INSTRUCTIONS TO FOLLOW:
Report each line from the entries in which "computer" can be found.

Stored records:
+ + + + +

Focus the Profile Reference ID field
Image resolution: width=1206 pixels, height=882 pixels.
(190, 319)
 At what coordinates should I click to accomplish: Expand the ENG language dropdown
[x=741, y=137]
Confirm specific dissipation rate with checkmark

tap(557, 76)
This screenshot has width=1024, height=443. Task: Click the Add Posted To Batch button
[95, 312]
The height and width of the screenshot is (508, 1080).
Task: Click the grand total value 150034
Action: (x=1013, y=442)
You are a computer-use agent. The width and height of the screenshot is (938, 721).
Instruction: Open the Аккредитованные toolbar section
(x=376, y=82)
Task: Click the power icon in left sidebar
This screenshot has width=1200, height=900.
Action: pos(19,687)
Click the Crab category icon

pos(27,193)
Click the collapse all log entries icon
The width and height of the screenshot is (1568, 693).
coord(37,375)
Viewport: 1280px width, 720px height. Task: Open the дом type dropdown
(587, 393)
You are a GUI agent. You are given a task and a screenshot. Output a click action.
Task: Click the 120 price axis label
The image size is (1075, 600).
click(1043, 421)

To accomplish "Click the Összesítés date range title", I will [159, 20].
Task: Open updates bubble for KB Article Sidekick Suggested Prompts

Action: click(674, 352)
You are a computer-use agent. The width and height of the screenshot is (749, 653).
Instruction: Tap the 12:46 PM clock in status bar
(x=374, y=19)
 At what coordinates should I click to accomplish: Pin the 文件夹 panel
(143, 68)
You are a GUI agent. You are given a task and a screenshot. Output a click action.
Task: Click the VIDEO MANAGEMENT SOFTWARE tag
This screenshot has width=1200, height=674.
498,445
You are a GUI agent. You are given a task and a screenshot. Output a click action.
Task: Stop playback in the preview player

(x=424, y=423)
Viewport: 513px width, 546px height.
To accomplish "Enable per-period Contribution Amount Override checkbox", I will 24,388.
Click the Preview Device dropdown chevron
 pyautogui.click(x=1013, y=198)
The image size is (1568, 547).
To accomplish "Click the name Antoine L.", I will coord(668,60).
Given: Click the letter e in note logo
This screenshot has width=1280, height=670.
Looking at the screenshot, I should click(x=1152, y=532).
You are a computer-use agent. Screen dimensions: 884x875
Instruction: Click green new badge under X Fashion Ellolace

+ + + + +

ANSWER FOR THIS EXERCISE:
You are a computer-use agent. The width and height of the screenshot is (938, 721).
You are a computer-use agent. The width and height of the screenshot is (749, 653).
You are a computer-use agent. Screen dimensions: 884x875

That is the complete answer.